== Problem description ==
From the data below, set down exactly the lines between the one holding "اتصل بنا (228, 2481)" and the one holding "Body-Solid Vinyl Dumbbells", inclusive, and no others.

== Records excerpted from a collection ==
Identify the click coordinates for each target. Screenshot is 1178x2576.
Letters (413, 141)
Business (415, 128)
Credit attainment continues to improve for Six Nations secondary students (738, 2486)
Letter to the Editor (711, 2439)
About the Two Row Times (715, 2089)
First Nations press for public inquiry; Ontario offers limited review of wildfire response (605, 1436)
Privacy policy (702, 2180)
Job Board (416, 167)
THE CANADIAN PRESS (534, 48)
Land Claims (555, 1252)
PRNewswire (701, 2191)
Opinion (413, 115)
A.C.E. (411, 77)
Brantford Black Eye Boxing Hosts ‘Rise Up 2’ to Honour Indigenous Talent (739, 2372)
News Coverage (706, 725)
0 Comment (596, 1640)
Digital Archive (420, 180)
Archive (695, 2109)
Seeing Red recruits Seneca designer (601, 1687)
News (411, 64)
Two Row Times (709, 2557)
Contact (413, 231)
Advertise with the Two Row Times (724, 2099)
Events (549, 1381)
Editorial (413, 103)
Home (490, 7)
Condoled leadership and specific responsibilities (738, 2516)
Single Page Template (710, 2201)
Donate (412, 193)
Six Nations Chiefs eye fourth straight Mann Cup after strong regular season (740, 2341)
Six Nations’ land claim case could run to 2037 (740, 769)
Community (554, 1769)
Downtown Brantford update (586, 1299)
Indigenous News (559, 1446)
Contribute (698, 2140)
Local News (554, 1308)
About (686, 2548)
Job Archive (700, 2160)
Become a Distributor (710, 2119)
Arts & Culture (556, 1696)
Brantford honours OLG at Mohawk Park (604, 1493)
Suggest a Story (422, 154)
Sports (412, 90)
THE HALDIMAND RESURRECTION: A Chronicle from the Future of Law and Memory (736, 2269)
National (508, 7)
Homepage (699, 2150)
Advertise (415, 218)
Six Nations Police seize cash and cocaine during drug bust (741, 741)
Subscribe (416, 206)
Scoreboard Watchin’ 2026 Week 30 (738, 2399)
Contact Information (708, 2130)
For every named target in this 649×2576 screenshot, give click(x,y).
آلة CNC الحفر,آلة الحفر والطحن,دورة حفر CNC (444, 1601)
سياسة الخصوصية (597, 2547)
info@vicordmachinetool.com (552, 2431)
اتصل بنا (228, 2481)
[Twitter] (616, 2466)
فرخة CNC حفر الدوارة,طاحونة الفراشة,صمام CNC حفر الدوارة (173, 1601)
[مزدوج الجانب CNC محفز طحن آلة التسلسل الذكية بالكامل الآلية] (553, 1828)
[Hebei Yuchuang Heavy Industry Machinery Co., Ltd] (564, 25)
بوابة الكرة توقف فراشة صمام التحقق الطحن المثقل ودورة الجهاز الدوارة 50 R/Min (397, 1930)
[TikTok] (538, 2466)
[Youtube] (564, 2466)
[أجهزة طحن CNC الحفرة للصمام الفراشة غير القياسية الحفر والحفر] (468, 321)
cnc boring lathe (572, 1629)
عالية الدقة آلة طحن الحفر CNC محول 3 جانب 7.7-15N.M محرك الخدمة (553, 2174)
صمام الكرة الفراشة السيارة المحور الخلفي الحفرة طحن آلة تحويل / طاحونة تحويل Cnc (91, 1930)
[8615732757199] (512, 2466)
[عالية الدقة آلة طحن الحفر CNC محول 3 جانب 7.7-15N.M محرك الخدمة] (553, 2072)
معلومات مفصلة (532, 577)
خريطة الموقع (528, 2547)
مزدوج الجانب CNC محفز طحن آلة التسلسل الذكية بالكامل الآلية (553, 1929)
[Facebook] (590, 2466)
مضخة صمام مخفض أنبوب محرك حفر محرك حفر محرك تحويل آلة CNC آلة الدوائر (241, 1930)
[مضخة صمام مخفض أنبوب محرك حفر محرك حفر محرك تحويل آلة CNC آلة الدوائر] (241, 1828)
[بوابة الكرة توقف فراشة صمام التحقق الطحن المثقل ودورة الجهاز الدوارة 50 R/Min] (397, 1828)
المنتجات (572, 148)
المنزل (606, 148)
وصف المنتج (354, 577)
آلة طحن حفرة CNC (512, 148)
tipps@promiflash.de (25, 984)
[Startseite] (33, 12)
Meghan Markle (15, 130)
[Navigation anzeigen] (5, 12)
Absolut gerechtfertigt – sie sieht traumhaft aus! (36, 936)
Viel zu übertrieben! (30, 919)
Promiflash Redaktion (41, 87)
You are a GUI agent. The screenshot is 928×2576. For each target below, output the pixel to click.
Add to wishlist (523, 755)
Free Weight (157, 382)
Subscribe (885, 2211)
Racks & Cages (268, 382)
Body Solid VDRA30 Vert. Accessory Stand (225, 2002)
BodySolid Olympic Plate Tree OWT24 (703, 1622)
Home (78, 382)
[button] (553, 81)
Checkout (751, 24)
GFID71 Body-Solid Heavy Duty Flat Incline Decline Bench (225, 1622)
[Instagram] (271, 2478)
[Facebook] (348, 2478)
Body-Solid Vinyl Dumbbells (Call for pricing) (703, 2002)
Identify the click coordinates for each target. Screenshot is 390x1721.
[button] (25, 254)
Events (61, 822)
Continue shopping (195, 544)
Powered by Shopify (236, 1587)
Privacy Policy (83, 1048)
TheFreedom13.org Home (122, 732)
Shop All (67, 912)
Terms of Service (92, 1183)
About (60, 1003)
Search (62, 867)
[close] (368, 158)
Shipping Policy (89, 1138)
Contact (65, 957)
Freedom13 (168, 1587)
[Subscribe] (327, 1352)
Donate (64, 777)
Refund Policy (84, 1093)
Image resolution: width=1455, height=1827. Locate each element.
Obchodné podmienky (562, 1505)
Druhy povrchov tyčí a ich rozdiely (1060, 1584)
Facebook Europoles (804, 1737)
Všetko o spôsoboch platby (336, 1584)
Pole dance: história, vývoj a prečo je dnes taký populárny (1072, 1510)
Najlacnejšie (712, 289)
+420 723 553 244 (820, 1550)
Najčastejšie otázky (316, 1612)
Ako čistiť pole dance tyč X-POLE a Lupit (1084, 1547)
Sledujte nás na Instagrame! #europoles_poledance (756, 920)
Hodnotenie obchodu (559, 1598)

== Expected output ==
اتصل بنا (228, 2481)
[Twitter] (616, 2466)
فرخة CNC حفر الدوارة,طاحونة الفراشة,صمام CNC حفر الدوارة (173, 1601)
[مزدوج الجانب CNC محفز طحن آلة التسلسل الذكية بالكامل الآلية] (553, 1828)
[Hebei Yuchuang Heavy Industry Machinery Co., Ltd] (564, 25)
بوابة الكرة توقف فراشة صمام التحقق الطحن المثقل ودورة الجهاز الدوارة 50 R/Min (397, 1930)
[TikTok] (538, 2466)
[Youtube] (564, 2466)
[أجهزة طحن CNC الحفرة للصمام الفراشة غير القياسية الحفر والحفر] (468, 321)
cnc boring lathe (572, 1629)
عالية الدقة آلة طحن الحفر CNC محول 3 جانب 7.7-15N.M محرك الخدمة (553, 2174)
صمام الكرة الفراشة السيارة المحور الخلفي الحفرة طحن آلة تحويل / طاحونة تحويل Cnc (91, 1930)
[8615732757199] (512, 2466)
[عالية الدقة آلة طحن الحفر CNC محول 3 جانب 7.7-15N.M محرك الخدمة] (553, 2072)
معلومات مفصلة (532, 577)
خريطة الموقع (528, 2547)
مزدوج الجانب CNC محفز طحن آلة التسلسل الذكية بالكامل الآلية (553, 1929)
[Facebook] (590, 2466)
مضخة صمام مخفض أنبوب محرك حفر محرك حفر محرك تحويل آلة CNC آلة الدوائر (241, 1930)
[مضخة صمام مخفض أنبوب محرك حفر محرك حفر محرك تحويل آلة CNC آلة الدوائر] (241, 1828)
[بوابة الكرة توقف فراشة صمام التحقق الطحن المثقل ودورة الجهاز الدوارة 50 R/Min] (397, 1828)
المنتجات (572, 148)
المنزل (606, 148)
وصف المنتج (354, 577)
آلة طحن حفرة CNC (512, 148)
tipps@promiflash.de (25, 984)
[Startseite] (33, 12)
Meghan Markle (15, 130)
[Navigation anzeigen] (5, 12)
Absolut gerechtfertigt – sie sieht traumhaft aus! (36, 936)
Viel zu übertrieben! (30, 919)
Promiflash Redaktion (41, 87)
You are a GUI agent. The screenshot is 928×2576. For each target below, output the pixel to click.
Add to wishlist (523, 755)
Free Weight (157, 382)
Subscribe (885, 2211)
Racks & Cages (268, 382)
Body Solid VDRA30 Vert. Accessory Stand (225, 2002)
BodySolid Olympic Plate Tree OWT24 (703, 1622)
Home (78, 382)
[button] (553, 81)
Checkout (751, 24)
GFID71 Body-Solid Heavy Duty Flat Incline Decline Bench (225, 1622)
[Instagram] (271, 2478)
[Facebook] (348, 2478)
Body-Solid Vinyl Dumbbells (Call for pricing) (703, 2002)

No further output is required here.